21/08/2015 – às 15h58 – Foto: Divulgação
A Superintendência do Procon/Campos volta a alertar os consumidores e fornecedores que os preços praticados para as vendas à vista também devem ser os mesmos se a compra for pelo cartão de crédito ou débito. Infelizmente o órgão ainda recebe muitas denúncias dessa prática, que já deveria estar pacificada. A cobrança de preços diferenciados nas compras à vista e no cartão de crédito é uma prática ainda utilizada por algumas empresas. Mas, nessa modalidade de pagamento prevalece sempre o preço à vista nas compras efetuadas.
De acordo com a superintendente do Procon/Campos, Rosangela Tavares não pode haver preço diferenciado e limitação de valores para compra no cartão de crédito. “Temos orientado os fornecedores para que não insistam nessa prática. Ninguém é obrigado a trabalhar com cartão de crédito/débito, porém os que optarem por essa modalidade de pagamento devem seguir as regras previstas na legislação. Esperamos que essa denúncias cessem imediatamente”, destaca Rosangela.

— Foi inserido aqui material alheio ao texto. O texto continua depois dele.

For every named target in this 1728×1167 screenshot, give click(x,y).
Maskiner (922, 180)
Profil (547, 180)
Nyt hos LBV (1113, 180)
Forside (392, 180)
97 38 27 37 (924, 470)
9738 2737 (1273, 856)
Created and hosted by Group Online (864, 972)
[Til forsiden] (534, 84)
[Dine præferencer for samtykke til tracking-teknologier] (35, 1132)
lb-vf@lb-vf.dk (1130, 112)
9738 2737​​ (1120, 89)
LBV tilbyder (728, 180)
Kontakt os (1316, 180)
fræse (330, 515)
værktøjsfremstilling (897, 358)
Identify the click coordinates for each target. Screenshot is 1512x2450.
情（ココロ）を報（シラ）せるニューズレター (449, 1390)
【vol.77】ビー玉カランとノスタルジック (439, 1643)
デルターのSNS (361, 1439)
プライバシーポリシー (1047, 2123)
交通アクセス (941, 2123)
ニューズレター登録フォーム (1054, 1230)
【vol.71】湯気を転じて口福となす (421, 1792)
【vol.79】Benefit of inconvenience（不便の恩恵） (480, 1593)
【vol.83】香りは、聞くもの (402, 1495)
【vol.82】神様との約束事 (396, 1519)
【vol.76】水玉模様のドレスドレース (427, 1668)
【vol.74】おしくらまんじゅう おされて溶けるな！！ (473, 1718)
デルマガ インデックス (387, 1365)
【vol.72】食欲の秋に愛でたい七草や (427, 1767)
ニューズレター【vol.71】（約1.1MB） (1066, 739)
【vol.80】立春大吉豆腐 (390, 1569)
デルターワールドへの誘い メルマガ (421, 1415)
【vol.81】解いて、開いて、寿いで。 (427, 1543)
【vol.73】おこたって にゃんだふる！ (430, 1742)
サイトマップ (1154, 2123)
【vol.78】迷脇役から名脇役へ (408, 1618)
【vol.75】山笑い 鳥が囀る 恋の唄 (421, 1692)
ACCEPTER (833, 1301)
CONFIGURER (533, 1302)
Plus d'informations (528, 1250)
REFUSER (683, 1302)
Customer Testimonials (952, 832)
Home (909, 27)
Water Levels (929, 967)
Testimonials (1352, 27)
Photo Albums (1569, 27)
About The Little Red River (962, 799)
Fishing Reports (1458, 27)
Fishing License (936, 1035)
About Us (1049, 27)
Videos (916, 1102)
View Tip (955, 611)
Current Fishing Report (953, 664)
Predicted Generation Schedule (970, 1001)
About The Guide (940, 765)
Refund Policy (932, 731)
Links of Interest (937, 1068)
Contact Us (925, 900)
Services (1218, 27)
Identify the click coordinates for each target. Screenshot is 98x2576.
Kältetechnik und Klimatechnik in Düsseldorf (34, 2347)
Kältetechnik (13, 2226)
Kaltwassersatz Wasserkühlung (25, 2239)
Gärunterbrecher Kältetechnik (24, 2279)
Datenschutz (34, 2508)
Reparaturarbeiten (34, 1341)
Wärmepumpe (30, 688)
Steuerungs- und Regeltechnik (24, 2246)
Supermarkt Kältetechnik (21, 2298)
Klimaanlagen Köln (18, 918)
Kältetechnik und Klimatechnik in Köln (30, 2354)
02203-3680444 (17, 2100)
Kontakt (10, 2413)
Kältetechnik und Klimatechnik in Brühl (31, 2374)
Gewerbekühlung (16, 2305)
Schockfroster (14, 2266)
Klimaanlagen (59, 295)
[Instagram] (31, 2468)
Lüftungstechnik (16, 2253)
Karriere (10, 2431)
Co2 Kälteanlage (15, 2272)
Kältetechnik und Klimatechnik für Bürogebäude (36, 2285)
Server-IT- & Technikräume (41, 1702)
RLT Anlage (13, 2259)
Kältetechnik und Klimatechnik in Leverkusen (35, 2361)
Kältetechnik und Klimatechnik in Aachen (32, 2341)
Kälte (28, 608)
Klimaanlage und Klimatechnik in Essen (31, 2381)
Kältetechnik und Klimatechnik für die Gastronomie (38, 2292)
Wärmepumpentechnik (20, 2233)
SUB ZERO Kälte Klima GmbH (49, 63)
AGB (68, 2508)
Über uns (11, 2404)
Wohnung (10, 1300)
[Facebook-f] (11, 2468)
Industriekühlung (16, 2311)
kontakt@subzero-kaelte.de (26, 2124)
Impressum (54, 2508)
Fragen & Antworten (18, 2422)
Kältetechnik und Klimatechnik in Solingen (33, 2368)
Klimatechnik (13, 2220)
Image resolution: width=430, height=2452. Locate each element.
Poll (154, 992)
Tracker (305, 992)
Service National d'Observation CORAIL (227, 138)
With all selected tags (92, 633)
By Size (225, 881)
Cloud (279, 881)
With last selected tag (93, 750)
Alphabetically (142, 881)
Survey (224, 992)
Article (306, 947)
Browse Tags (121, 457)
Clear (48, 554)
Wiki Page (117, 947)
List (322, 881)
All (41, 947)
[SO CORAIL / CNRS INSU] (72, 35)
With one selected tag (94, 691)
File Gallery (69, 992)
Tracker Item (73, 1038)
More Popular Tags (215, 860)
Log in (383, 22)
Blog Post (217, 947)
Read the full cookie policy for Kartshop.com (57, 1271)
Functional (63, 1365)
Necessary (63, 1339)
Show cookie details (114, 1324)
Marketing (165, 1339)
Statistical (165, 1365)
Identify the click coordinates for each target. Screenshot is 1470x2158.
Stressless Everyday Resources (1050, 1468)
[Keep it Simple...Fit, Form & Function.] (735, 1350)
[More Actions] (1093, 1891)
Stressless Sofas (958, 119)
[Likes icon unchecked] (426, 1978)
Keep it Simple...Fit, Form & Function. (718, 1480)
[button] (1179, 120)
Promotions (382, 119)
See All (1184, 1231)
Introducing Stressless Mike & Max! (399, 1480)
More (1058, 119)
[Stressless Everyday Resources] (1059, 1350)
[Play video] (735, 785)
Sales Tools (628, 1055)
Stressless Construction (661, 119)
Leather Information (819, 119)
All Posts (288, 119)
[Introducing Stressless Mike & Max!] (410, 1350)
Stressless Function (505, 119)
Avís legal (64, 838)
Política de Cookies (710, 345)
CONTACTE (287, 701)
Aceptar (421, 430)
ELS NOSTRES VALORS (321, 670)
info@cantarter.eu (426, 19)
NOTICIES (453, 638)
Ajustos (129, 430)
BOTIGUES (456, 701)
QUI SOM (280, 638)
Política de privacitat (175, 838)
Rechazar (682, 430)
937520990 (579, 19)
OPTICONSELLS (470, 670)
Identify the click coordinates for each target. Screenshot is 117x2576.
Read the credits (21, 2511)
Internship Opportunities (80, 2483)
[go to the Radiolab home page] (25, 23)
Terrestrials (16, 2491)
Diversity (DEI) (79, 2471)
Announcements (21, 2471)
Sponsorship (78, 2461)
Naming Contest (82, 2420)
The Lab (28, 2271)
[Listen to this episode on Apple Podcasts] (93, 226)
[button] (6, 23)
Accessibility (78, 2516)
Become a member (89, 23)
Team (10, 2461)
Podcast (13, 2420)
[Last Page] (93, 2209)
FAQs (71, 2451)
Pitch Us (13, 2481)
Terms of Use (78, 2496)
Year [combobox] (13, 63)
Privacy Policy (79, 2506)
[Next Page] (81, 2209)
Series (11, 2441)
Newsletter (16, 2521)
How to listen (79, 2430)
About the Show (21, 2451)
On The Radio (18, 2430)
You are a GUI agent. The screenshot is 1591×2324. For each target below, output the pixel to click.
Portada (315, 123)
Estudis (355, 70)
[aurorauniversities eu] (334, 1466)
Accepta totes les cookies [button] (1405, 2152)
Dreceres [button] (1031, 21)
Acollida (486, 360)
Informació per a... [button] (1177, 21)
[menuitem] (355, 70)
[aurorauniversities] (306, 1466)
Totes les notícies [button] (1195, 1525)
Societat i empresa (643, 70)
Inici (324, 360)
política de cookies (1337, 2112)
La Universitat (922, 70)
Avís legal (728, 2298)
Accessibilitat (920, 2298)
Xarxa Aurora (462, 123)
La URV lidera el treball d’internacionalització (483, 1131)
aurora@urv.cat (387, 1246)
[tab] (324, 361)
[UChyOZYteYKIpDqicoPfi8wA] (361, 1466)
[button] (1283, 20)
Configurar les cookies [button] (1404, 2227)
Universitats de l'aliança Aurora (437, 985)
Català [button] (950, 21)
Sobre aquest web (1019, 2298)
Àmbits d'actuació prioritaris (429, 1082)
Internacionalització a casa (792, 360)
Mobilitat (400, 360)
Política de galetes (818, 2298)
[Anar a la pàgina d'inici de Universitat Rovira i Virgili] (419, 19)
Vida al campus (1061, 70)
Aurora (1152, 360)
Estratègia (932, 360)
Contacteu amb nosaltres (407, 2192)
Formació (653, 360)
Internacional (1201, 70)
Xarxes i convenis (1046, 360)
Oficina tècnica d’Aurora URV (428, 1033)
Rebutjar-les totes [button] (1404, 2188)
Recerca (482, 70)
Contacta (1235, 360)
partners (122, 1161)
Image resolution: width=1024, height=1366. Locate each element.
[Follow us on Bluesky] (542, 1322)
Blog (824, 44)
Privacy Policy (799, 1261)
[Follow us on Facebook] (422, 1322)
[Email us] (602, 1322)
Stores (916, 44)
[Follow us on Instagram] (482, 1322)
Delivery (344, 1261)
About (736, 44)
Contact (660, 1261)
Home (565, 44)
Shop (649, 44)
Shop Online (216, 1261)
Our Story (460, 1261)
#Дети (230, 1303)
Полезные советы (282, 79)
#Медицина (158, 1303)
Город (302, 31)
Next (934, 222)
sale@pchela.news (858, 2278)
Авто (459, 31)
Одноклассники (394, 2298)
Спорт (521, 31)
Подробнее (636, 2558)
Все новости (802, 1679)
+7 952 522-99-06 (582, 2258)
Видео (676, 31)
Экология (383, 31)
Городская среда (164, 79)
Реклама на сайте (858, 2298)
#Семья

A cobrança de preços diferenciada é prática infrativa à Portaria 118/94, do Ministério da Fazenda, e também ao Código de Defesa do Consumidor. A Portaria dispõe que “não poderá haver diferença de preços entre transações efetuadas com o uso do cartão de crédito e as que são em cheque ou dinheiro”; enquanto no CDC fere o artigo 39 , inciso V, por exigir do consumidor vantagem manifestamente excessiva.
Mesmo as promoções não podem discriminar o usuário de cartão de crédito. A prática fere ainda a Norma Técnica nº 103/2004 do Departamento de Proteção e Defesa do Consumidor do Ministério da Justiça (Senacon), que reiterou o entendimento que caracteriza como prática abusiva, prevista no artigo 39 do Código de Defesa do Consumidor (lei 8.078), exigir do consumidor vantagem manifestamente excessiva e recusar a venda de bens ou prestação de serviços diretamente a quem se disponha a adquiri-los, mediante pronto pagamento, notadamente, a diferenciação de preço na venda por meio de cartão de crédito ou de cartão de débito.
A limitação de valores para compras tanto no cartão de débito como de crédito é outra prática que vem sendo denunciada pelos consumidores. O código de defesa do consumidor, também no artigo 39, estabelece como prática abusiva, “condicionar o fornecimento de produto ou de serviço a limites quantitativos”. Nos dois casos, o fornecedor está sujeito a penalidades previstas no CDC, com instauração de processo administrativo.